** Directions for this task **
Your task is to work out how many lines in the data that follows hold "screenshot" and to state that number alone.
====== Exercise material ======
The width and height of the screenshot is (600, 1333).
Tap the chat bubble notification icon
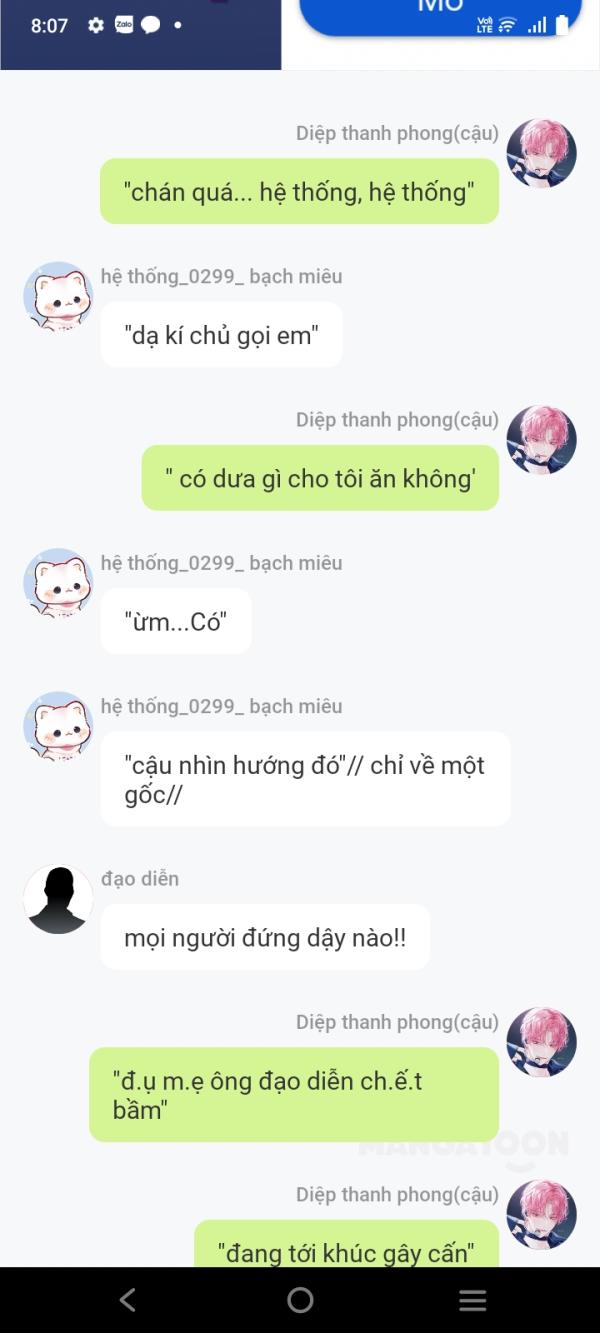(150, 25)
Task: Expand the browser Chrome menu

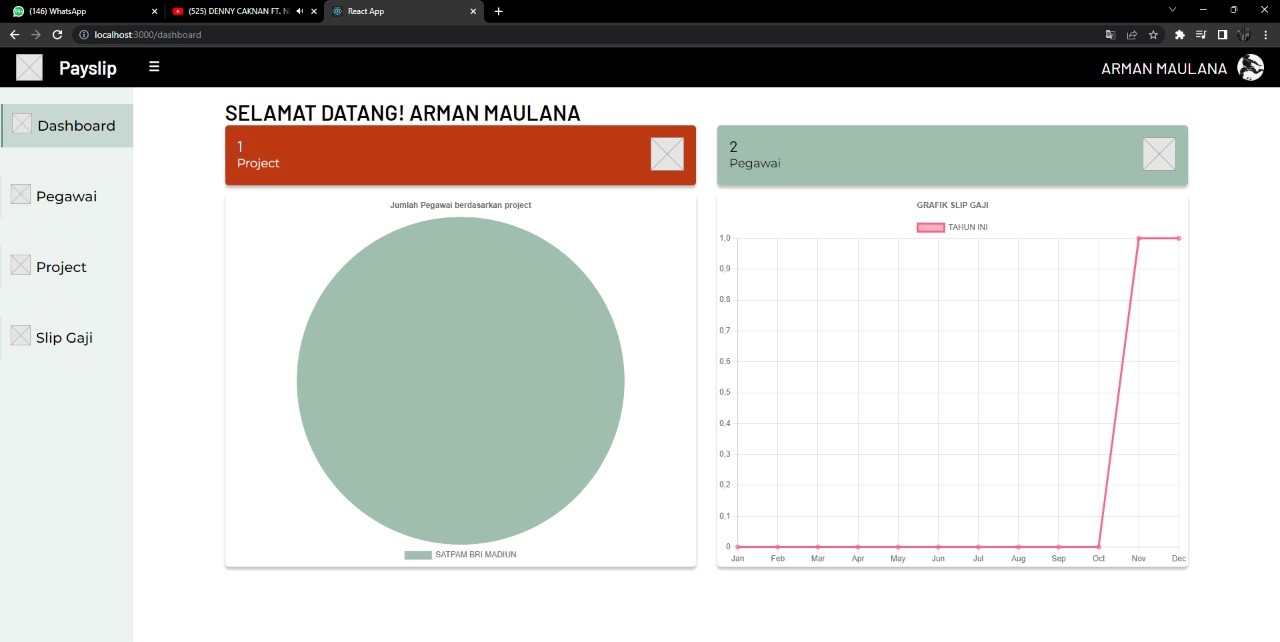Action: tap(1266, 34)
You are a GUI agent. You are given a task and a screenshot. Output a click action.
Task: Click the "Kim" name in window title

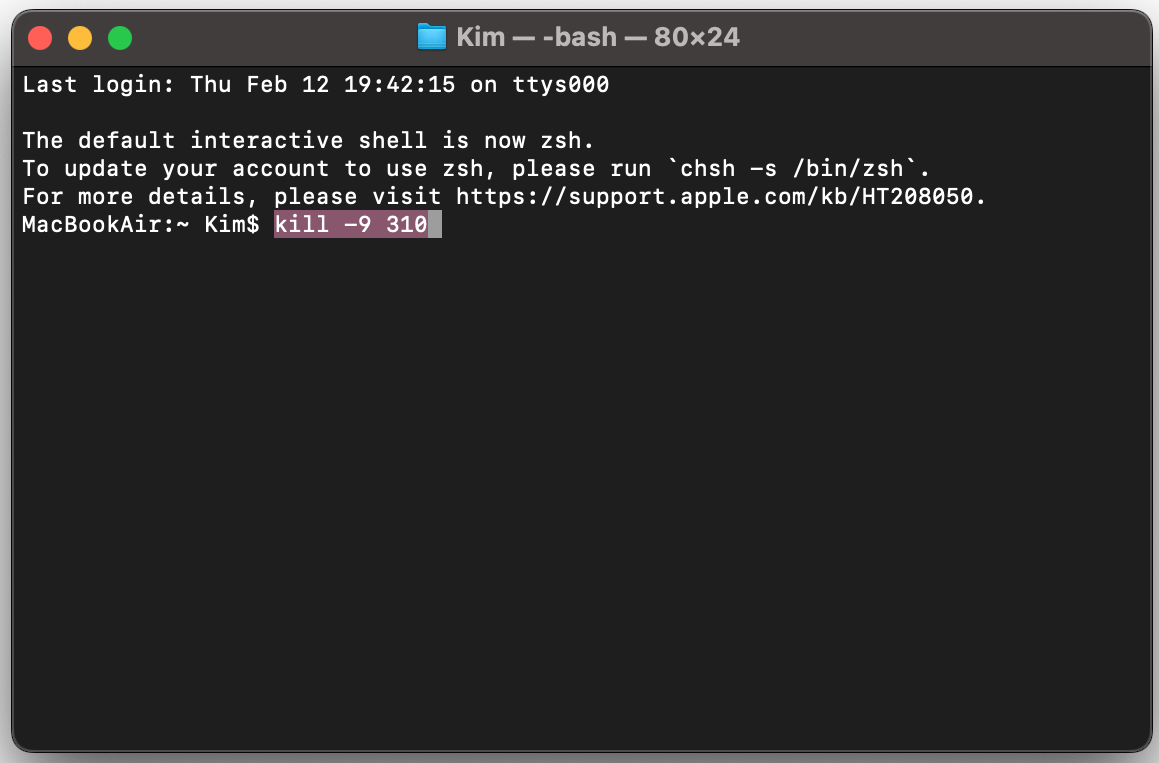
======
** Your response **
2